5. In order to establish the charge under the aforesaid section, it is essential to prove that the prosecutrix belongs to Scheduled Caste or Scheduled Tribe community and criminal force was used on her by a person who is not a member of Scheduled Caste or Scheduled Tribe community. In the present case, the prosecution has not led any evidence to the effect that the caste, to which the prosecutrix belongs, is included in the Scheduled Caste or Scheduled Tribe. Learned Counsel for the State has submitted that the accused appellant has admitted in his examination under Section 313 of the Criminal Procedure Code that prosecutrix is ‘Chamar’ by caste. He has not challenged the caste of the prosecutrix.

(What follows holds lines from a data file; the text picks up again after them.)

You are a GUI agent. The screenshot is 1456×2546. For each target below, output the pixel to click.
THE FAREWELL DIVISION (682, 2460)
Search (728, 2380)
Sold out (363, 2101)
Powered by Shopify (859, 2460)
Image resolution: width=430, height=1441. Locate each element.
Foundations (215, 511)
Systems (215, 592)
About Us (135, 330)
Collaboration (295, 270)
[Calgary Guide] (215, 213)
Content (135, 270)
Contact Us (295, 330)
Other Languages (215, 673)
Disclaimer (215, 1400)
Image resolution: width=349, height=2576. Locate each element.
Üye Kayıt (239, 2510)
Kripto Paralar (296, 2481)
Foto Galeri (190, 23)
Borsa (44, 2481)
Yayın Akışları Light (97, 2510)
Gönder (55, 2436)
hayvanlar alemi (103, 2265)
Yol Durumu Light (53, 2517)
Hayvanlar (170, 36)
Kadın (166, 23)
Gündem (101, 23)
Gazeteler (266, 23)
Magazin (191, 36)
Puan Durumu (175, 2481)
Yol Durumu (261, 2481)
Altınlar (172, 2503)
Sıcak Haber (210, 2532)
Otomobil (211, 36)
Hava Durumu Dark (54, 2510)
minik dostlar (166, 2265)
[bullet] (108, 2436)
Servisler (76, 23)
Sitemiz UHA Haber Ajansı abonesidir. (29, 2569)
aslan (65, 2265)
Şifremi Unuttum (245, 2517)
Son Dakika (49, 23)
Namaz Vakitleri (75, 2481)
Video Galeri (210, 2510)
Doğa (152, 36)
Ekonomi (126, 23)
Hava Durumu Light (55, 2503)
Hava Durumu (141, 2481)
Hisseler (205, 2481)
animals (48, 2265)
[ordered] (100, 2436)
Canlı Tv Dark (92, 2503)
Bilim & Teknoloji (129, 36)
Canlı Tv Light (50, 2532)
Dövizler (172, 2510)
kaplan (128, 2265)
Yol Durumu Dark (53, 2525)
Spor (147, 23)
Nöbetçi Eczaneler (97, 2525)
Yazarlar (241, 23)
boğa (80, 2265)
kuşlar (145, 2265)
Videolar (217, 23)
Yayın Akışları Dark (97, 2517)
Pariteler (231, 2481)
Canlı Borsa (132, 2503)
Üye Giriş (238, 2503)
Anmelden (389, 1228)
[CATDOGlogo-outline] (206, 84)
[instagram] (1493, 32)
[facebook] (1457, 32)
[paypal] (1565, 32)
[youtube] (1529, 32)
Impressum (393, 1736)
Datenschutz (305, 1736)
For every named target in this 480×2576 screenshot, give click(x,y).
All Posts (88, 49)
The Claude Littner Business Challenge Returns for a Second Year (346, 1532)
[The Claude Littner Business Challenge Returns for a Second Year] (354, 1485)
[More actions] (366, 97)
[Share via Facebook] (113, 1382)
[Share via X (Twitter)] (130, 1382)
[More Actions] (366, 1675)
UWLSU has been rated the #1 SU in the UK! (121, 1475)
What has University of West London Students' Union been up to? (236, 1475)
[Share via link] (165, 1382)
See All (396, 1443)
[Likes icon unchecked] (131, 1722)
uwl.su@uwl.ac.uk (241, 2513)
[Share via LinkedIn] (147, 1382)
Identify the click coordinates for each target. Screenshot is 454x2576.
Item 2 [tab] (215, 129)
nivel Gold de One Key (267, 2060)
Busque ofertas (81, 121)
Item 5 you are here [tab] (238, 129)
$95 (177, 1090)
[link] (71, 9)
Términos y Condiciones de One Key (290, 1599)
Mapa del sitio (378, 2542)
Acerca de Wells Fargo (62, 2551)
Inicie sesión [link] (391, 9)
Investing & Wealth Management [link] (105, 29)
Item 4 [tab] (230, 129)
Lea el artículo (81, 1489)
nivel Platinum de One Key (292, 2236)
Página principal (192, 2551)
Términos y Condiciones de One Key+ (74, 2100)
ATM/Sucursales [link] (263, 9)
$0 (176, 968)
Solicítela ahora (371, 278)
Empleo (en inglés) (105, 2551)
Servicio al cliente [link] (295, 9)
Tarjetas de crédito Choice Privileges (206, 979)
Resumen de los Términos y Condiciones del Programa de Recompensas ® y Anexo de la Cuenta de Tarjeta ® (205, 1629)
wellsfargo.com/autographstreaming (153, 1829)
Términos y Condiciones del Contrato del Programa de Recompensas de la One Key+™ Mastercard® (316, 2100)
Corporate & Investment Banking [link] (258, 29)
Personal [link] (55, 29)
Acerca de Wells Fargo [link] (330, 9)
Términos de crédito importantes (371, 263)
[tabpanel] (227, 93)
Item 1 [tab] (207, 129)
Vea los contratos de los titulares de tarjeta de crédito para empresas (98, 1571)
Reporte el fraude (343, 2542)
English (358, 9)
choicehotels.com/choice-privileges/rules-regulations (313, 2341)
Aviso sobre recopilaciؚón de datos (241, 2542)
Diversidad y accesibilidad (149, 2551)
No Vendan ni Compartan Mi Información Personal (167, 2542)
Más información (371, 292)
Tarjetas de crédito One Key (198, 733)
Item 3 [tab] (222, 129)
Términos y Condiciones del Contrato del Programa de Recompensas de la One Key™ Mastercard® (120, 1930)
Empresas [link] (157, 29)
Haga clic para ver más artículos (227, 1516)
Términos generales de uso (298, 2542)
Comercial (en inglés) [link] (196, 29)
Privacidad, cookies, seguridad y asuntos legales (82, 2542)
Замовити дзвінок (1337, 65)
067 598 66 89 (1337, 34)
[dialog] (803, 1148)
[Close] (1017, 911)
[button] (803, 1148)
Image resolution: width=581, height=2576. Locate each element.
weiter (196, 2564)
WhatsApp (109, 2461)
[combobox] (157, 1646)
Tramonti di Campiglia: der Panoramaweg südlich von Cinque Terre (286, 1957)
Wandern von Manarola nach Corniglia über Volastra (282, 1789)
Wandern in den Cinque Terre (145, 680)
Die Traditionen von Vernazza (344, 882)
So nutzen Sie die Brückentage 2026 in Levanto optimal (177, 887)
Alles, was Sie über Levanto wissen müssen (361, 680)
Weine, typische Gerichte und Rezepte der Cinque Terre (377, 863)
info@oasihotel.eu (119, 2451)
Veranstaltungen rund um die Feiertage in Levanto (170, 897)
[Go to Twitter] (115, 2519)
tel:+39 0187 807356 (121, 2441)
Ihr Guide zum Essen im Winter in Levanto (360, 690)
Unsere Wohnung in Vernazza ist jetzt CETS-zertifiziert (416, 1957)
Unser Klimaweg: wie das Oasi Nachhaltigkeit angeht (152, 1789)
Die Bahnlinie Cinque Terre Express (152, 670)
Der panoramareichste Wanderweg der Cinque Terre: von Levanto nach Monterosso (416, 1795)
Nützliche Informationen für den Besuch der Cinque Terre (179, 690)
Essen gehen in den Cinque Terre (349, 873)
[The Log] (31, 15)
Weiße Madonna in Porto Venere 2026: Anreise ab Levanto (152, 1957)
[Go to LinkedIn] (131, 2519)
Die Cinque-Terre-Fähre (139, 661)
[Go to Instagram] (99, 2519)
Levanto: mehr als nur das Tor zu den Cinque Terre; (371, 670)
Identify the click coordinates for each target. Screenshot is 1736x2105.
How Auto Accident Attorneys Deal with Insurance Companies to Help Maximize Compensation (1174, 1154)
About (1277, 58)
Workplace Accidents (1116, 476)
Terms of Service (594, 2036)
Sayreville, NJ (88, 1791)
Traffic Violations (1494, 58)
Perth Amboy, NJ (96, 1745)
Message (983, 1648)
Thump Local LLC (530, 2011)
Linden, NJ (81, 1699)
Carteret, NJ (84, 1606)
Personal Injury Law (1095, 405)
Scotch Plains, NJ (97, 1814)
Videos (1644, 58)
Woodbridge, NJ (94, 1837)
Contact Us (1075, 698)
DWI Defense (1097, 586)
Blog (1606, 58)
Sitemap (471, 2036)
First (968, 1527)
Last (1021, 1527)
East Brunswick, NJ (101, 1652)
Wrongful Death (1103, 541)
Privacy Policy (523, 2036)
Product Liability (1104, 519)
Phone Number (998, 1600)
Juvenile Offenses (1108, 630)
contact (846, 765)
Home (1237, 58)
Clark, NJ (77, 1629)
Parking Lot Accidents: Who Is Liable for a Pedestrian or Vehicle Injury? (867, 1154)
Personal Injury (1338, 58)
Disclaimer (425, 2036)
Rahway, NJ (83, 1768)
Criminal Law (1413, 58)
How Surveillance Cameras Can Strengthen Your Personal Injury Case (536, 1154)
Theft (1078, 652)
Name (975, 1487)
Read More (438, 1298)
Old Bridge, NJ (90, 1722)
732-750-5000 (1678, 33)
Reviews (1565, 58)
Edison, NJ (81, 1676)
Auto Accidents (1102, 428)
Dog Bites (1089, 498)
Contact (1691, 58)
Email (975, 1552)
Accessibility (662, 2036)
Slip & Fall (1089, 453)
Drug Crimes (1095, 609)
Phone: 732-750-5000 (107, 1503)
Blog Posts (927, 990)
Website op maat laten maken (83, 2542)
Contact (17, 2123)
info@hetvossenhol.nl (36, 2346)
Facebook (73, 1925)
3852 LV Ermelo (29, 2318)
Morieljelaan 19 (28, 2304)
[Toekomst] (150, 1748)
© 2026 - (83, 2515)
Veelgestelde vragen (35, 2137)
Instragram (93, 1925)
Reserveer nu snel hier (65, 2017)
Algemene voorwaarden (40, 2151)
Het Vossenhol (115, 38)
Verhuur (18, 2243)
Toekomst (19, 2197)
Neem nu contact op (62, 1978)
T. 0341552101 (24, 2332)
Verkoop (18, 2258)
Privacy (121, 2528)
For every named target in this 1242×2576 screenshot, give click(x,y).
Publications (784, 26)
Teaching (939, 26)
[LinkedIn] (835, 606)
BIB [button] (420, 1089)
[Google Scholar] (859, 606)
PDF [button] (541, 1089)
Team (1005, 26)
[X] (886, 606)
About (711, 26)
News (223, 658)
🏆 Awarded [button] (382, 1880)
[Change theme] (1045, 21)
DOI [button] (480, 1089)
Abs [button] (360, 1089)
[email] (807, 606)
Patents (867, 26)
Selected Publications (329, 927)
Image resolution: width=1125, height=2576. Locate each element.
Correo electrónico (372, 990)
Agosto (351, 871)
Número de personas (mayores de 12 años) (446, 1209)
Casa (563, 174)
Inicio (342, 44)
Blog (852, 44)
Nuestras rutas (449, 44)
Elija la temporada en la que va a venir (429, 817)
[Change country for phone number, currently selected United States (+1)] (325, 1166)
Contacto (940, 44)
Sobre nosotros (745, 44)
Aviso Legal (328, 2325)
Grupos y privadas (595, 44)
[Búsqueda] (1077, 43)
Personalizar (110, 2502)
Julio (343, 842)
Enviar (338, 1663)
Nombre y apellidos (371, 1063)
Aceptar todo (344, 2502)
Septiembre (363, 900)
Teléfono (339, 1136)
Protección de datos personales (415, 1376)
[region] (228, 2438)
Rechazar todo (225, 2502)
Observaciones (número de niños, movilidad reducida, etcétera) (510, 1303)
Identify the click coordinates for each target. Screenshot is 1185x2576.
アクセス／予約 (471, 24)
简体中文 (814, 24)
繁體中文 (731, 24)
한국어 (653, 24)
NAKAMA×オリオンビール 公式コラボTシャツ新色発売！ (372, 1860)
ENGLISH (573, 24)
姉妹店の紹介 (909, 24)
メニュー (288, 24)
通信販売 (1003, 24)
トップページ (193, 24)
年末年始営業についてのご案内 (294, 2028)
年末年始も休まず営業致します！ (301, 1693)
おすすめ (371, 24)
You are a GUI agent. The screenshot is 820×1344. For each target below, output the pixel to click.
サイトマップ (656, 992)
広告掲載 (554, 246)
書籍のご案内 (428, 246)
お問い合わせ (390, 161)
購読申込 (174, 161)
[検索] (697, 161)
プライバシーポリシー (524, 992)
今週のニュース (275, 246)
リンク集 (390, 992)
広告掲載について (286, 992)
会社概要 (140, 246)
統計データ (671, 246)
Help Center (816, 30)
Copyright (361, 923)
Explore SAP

Therefore, prosecution was not obliged to lead any evidence regarding the fact whether the prosecutrix belonged to SC or ST community or not.

6. In the testimony of prosecutrix (P.W. 1), it is said that she is ‘Chamar’ by caste and the appellant has admitted this fact. She has not said that she is a member of SC or ST or whether her caste is included in the list of SC caste. Her husband (P.W. 2) has deposed that he is “Suryawanshi Chamar” by caste. The prosecution has not led any evidence to the effect that “Suryawanshi Chamar” is the caste which has been included in the list of SC or ST. In the absence of any such evidence, this fact can not be taken for granted that prosecutrix belongs to the SC or ST community. As being one of the essential ingredients, this fact was required to be proved beyond any reasonable doubt by the prosecution.

7. Assuming that it is established that the prosecutrix belongs to SC or ST, still it is difficult to hold that the offence under Section 3(1)(xi) of the Act is established. There is not evidence to show that the appellant used criminal force to the prosecutrix to outrage her modesty only because she belonged to a particular caste or community. There is no such circumstance to suggest that her modesty was intended or tried to be outraged, simply because she belonged to a particular community. It is thus clear that the ingredient of Section 3(1)(xi) of the Act is not proved and conviction of the appellant under Section 3(1)(xi) of the Act deserves to be set aside. The ingredient of the offence punishable under Section 506 of Indian Penal Code has also not been proved. The so called threat given by the appellant does not appear to be real in the sense. There is no circumstance to suggest that appellant meant what he said. There is also no evidence that the victim of the threat felt threatened actually. The conviction of the appellant under Section 506 of Indian Penal Code is also not maintainable and deserves to be set aside.

8. No minimum sentence has been prescribed under Section 354 of IPC and even a sentence of fine alone can be inflicted for such an offence. Appellant has already undergone some part of jail sentence awarded to him. Looking to the facts and circumstances of the case and keeping in view that his conviction under Section 3(1)(xi) of the Act and under Section 506 of IPC has been set aside and he is being convicted only under Section 354 of IPC, the ends of justice will be served if a sentence already undergone by him is inflicted on him and sentence of fine of Rs. 500/- (Rupees five hundred) is also imposed on him.

9. Consequently, this appeal is partly allowed. The appellant is acquitted of the charge under Section 3(1)(xi) of the Act and Section 506 of Indian Penal Code, but he is convicted under Section 354 of Indian Penal Code and sentenced with imprisonment already undergone by him and pay fine of Rs. 500/- (Rupees five hundred); in default of payment of fine, he shall suffer rigorous imprisonment for one month.